WHAT THIS TASK INVOLVES: Somewhere below is a line with "The image size is (1456, 819). How" and, later, a line with "Click the DiskStorage usage progress bar"; repeat those two lines and all the lines between them, exactly as they are.

Collection entries:
=-=-=-=-=

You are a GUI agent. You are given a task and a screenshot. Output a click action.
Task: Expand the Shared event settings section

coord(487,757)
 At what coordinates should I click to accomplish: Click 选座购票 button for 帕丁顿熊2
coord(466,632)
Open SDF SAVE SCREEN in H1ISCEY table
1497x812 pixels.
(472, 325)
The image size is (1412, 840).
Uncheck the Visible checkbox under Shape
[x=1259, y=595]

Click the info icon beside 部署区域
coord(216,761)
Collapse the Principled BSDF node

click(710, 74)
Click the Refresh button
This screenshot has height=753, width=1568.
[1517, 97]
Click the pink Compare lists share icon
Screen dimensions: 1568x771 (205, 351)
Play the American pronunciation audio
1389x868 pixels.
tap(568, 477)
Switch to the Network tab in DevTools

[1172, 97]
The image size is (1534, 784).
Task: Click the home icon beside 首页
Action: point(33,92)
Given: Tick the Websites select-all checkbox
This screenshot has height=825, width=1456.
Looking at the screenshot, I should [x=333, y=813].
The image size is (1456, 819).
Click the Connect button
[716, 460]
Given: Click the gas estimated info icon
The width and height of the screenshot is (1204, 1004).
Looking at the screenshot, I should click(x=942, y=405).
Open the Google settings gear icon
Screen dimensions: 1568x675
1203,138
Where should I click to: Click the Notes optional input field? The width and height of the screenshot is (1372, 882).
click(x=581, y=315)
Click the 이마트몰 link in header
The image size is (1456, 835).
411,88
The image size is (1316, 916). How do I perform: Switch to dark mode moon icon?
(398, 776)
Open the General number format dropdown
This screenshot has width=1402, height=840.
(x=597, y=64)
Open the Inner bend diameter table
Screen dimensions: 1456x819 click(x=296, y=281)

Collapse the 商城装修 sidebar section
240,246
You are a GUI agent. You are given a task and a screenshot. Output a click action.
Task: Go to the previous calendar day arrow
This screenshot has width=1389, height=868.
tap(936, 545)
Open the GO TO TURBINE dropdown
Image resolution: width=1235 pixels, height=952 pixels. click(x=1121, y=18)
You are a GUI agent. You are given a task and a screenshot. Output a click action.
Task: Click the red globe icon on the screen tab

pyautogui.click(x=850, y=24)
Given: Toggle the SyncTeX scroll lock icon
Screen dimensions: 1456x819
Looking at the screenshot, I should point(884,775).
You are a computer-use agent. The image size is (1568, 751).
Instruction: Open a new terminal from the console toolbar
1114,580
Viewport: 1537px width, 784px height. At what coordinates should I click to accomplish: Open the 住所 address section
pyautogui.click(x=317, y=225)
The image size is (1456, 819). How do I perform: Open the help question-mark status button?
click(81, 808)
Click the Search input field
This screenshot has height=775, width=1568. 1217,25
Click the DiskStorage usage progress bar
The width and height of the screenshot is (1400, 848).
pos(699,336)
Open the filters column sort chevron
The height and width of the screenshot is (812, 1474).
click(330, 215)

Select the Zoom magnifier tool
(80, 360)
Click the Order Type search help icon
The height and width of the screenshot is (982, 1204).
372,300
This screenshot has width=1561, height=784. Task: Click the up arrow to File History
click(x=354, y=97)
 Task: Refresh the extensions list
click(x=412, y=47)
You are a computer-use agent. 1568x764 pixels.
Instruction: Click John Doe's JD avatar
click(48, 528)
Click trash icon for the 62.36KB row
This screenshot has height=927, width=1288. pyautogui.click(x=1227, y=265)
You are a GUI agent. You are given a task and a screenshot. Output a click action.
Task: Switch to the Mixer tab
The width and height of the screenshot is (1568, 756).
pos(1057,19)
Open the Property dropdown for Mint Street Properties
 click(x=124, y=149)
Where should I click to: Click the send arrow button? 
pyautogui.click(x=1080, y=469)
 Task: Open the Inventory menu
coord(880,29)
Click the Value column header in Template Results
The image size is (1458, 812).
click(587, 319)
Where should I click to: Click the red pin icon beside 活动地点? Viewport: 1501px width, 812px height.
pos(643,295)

=-=-=-=-=

RESPONSE:
The image size is (1456, 819). How do I perform: Open the help question-mark status button?
click(81, 808)
Click the Search input field
This screenshot has height=775, width=1568. 1217,25
Click the DiskStorage usage progress bar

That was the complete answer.